TGV Tours – Bordeaux : et si l’exploitation était bénéficiaire ?

Ulcérés par l’attitude de la SNCF qui affirme que l’exploitation de la future ligne à grande vitesse entre Tours et Bordeaux lui fera perdre beaucoup d’argent (de 150 à 200 millions d’euros), les services de l’ancienne région Aquitaine ont fait leurs calculs : selon eux, le bilan d’exploitation sur la ligne Paris – Bordeaux devrait au contraire s’améliorer de 80 millions d’euros.

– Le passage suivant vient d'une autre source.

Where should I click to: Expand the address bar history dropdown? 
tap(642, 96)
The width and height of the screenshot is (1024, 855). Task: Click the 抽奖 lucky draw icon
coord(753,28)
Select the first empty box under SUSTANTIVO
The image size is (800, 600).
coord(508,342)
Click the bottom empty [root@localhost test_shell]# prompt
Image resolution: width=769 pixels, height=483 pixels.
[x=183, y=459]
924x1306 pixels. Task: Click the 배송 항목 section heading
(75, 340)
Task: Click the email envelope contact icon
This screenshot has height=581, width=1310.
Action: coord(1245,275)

Mais si la SNCF reste vague sur sa méthode de calcul de ses pertes, les chiffres utilisés par l’Aquitaine semblent eux aussi pour certains sortis du chapeau. L’étude réalisée en interne indique d’ailleurs que depuis 2009, la SNCF ne fournit plus de données sur le trafic ni sur les taux d’occupation de ses trains ligne par ligne. D’où un certain nombre d’hypothèses.

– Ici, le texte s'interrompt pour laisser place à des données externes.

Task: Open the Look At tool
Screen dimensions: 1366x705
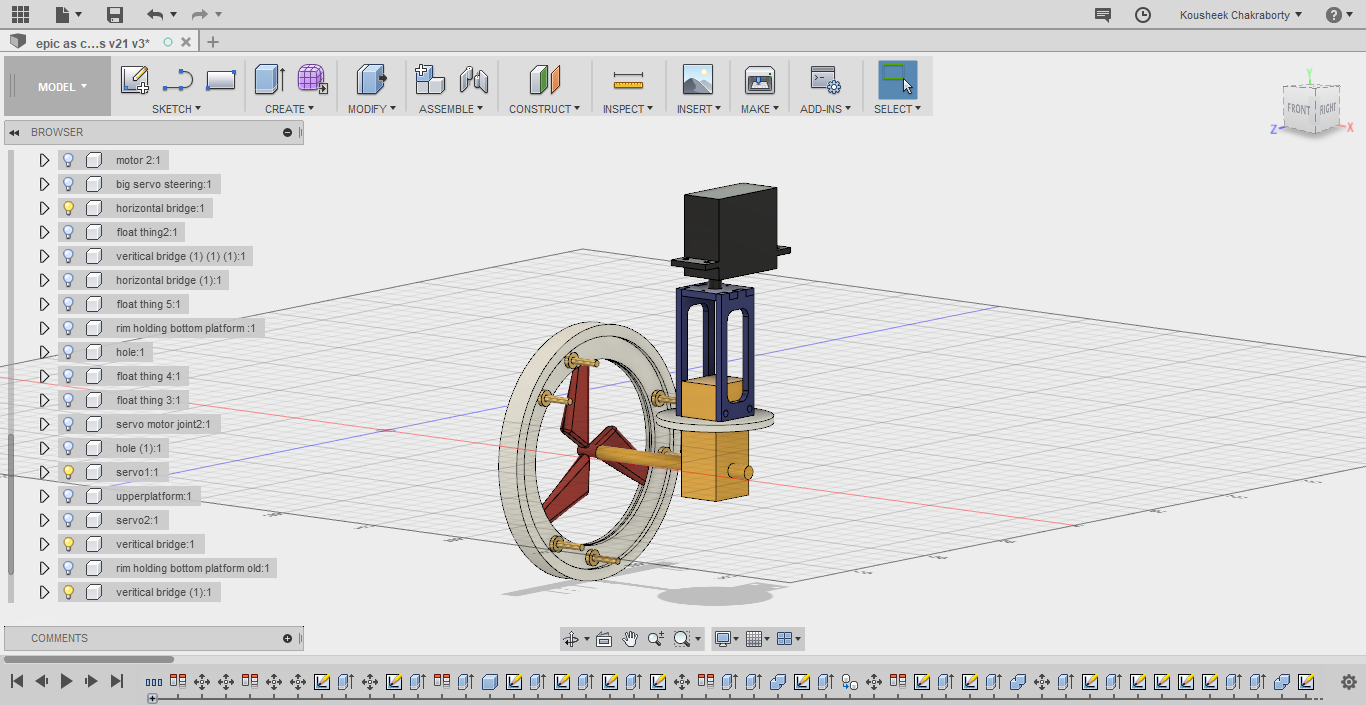Action: tap(604, 638)
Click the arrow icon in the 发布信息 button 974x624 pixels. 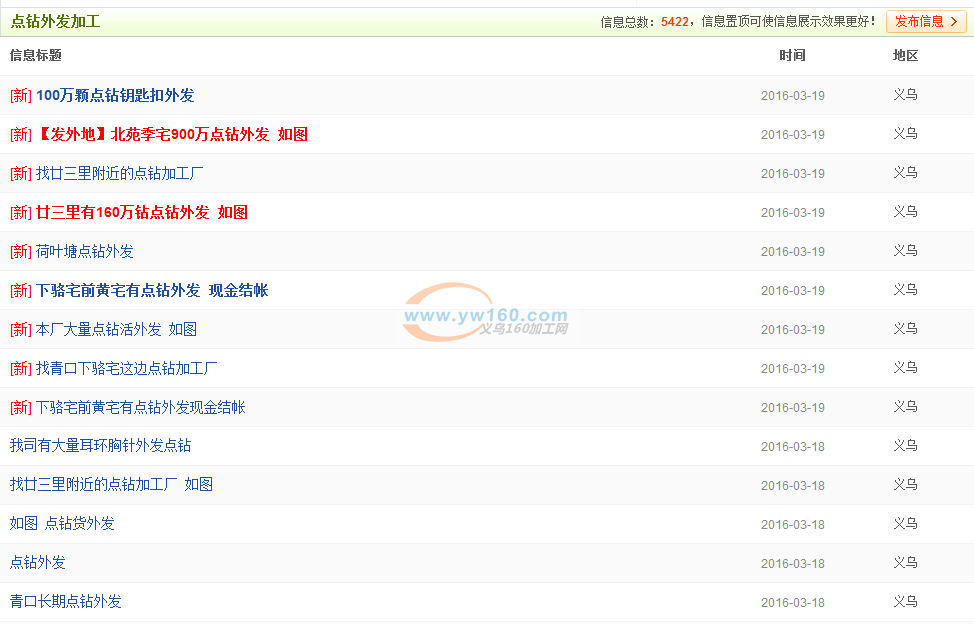(953, 22)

L’étude part du principe qu’il y aura 22,5 allers-retours quotidiens sur la ligne nouvelle Tours – Bordeaux. Soit 14 400 trains par an. « Le coût du péage entre Paris et Bordeaux, actuellement de 7 000 euros par an, passera à 15 000 euros par train », indique l’étude que Ville, Rail & Transports s’est procuré. Ce qui représente tout de même plus du doublement de ce coût ! Rapportées au nombre de trains annuels, les charges de la SNCF devraient alors augmenter de 101 millions d’euros. Auxquelles il faut ajouter l’amortissement des 40 nouvelles rames duplex commandées pour la ligne. Cet amortissement est évalué à 37 millions d’euros annuels. Selon les auteurs de l’étude, ce sont les deux principales charges puisque les autres dépenses seront largement compensées par la productivité obtenue (rames neuves donc moins de maintenance, rotations plus rapides des rames et des personnels ce qui permet un meilleur rendement, etc.).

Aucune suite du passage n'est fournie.